Türkiye doğu-batı 1650 km, kuzey-güney 650 km uzunluk ve 800 bin kilometrekareden fazla yüzölçümü ile büyük bir kara ülkesi ve aynı zamanda üç tarafı denizlerle çevrili olması ve dört denize kıyısı olması ile de tam bir deniz ülkesi. Böyle olunca da karayolu, denizyolu ve demiryolu hatları ile entegre bir ulaştırma ağı olmazsa olmaz bir ihtiyaç. Hava yolu zaten modern ve hızlı çağın bir ihtiyacı.
Kara, deniz ve havayolu konusunda Türkiyenin tüm bölgeleri gerekli yatırımları bir şekilde hep almış, ancak demiryolu konusunda durum biraz farklı. Haydarpaşadan kalkan trenin son durağı Samsun olmuş, daha doğuya, Ordu, Trabzon ve diğer Doğu Karadeniz illerimize devam etmemiş. Sanki üvey evlat gibi. Tamam, eskiden tren yolları kazma kürek yapılırmış, tüneller de hakeza öyle. Mazeret olarak Doğu Karadenizin coğrafi yapısı gösterilmekte ve çok fazla tünel ihtiyacı gerektirmesi nedeniyle Samsuna kadar gelen demiryolunun daha doğuya götürülememiş olduğu söylenmekte. Ancak şimdi durum farklı. Her türlü iş makinası var. Bundan 15-20 yıl önce Ordu ilinde devletin elinde olan iş makinası sayısından kat be kat fazlası sadece bir tek inşaat firmasında var bugün Orduda. Hatta tünel yapılması çoğu yerde yerüstü yol yapımından bazen daha da kolay olmakta. Kamulaştırma derdi yok. Verimli tarım arazilerinin yok olması söz konusu değil. Sonra sanayiniz olsun tarımınız olsun ancak demiryolu gibi hızlı ve daha ucuz ulaştırma imkânları ile daha da gelişir ve değerlenir. Turizm de hakeza öyle. Bugün İstanbuldan kalkan ve Karsa kadar giden Doğu Ekspresi turizmde bu bölgeyi ihya etmekte. Karsa yapılan tren turlarında yer bulunamamakta bazen. Kars ve çevresi, eski adıyla şark ekspresi olan bu tren ile gelen yerli ve yabancı turistlerle turizmden hatırı sayılır bir gelir etmektedir bugün.
Neden Doğu Anadolu ekspresinin aynısı Doğu Karadenize olmasın ve neden Karadenizin, yeşili mavisi ve doğa harikası doğal manzaralarını seyrede seyrede insanlar ta Hopaya ve Sarpa kadar gitmesinler.
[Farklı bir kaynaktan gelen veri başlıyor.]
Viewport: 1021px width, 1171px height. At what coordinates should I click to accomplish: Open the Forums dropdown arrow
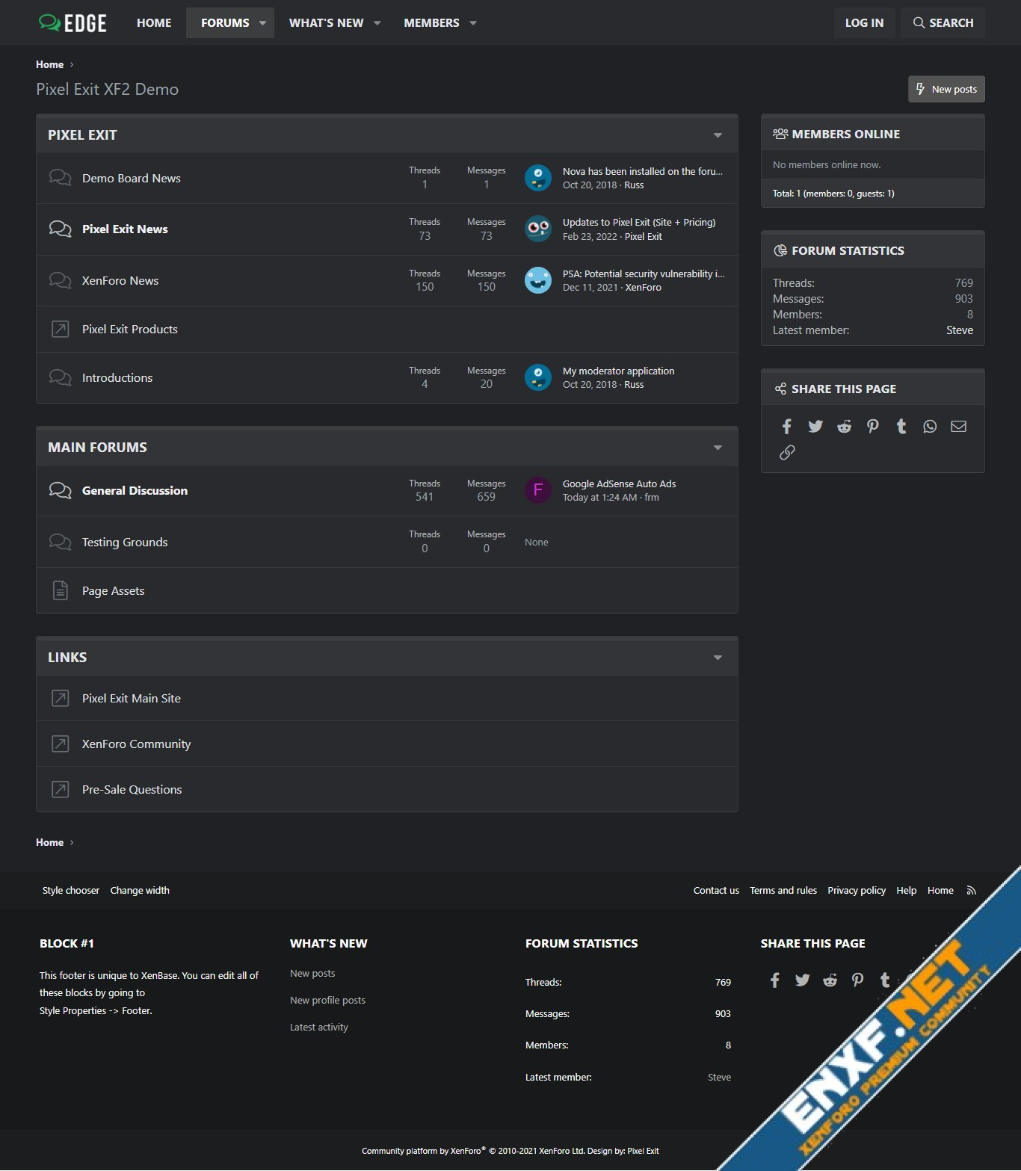pyautogui.click(x=262, y=23)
Hatta bunun bir de ticari faydası var. Demiryolu taşımacılığı bugün denizden sonra taşımanın en ucuz olduğu ulaşım sistemi.
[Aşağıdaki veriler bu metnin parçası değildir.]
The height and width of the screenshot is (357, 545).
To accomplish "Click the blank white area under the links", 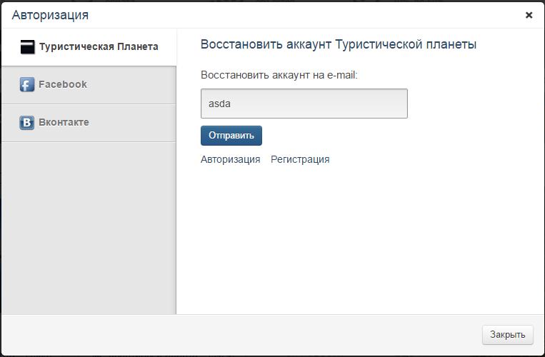I will click(x=357, y=243).
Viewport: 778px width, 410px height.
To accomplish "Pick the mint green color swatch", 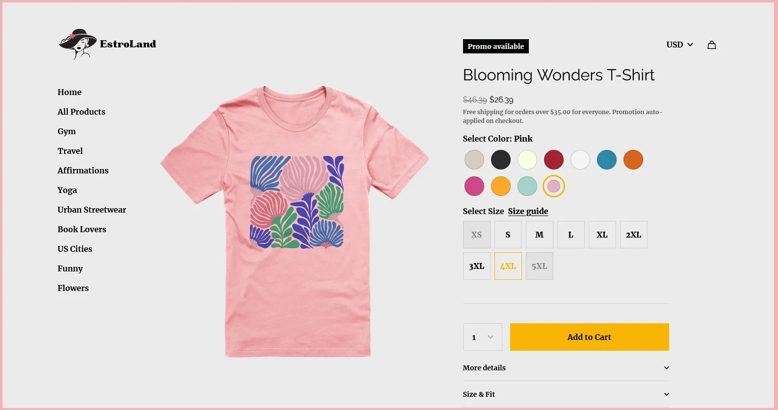I will (x=527, y=186).

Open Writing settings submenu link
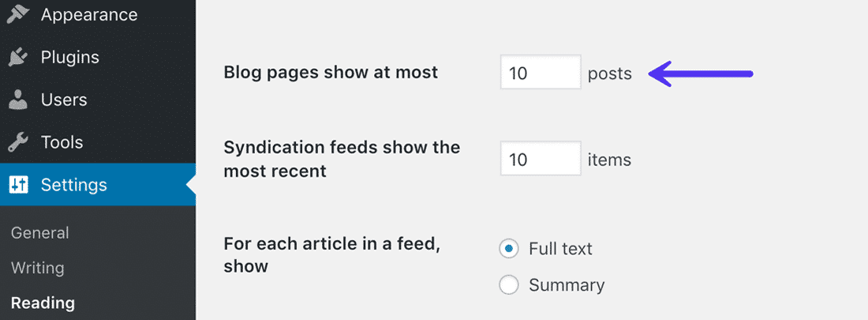pos(38,268)
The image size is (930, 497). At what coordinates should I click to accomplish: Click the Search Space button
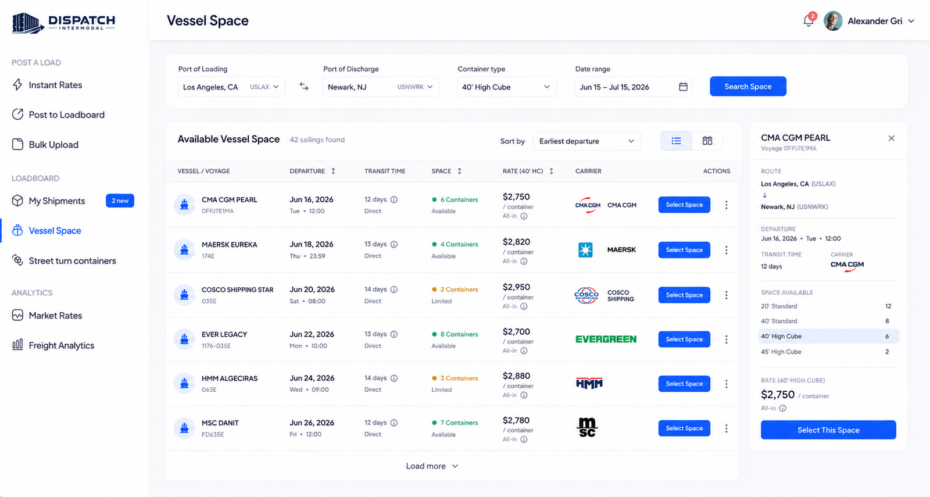click(748, 87)
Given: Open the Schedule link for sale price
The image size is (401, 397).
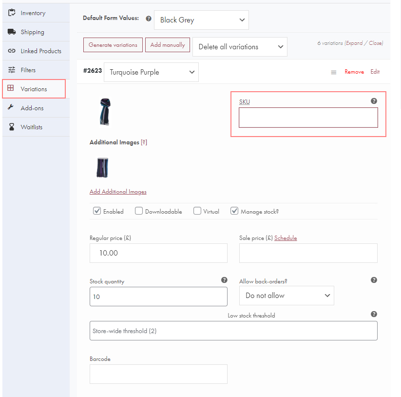Looking at the screenshot, I should [286, 238].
Samsundan Fatsa-Bolamana kadar demiryolu projesi hazır varken doğrusu bu projeyi Sarp sınır kapısına kadar uzatmak en akıllıcası. Doğu Karadeniz Bölgesi bu yolla ekonomik anlamda çok büyük kazanımlar elde etmiş olacaktır. Bu yolla bölgenin Kafkasya bölgesi ile de ticareti artar. Kars-Tiflis-Bakü demir yolu bağlantısı ile Çinden Londraya kadar uzanan modern ipek yolu da bu bölgeden geçmekte. Halen Erzincandan Trabzona dikine bir demiryolu projesi de devam etmekte. KaradenizAkdeniz karayolu yani Dereyolu projesi de bitme aşamasında. Ünye Port da devrede. Tüm bunları birlikte düşündüğümüzde Samsundan Sarpa kadar devam edecek bir demiryolu bağlantısı bölge ekonomisi için adeta tramplen görevi yapacaktır. Bu konuda bölge ticaret ve sanayi odaları, kent konseyleri ve sivil toplum kuruluşları iyi bir fikir birliği etmiş durumdalar ve birlikte hareket etmeleri sevindirici. Bölge sivil toplum kuruluşlarımız ve vatandaşlarımız bu husustaki taleplerini siyasi karar vericilere sabırla ve ısrarla iletmeli ve takipçisi olmalıdırlar. Bölgenin bugün için en önemli ihtiyacı bu projedir. Havaalanı talebi de bu şekilde başlamıştır ve bugün havaalanının yapılmasıyla ne kadar isabetli bir karar verildiği ortadadır. Şimdi sıra SAMSUN-SARP demiryolu projesindedir. Doğrusunu işin uzmanları bilir ama, aslında, zamanında Karadeniz otoyolu ile birlikte, ortada demiryolu, sağında solunda karayolu şeklinde tek bir fizibilite çalışması ile bu ihtiyaç belki biraz maliyetli ve gecikmeli de olsa yapılabilirdi diye de düşünmeden edemiyoruz.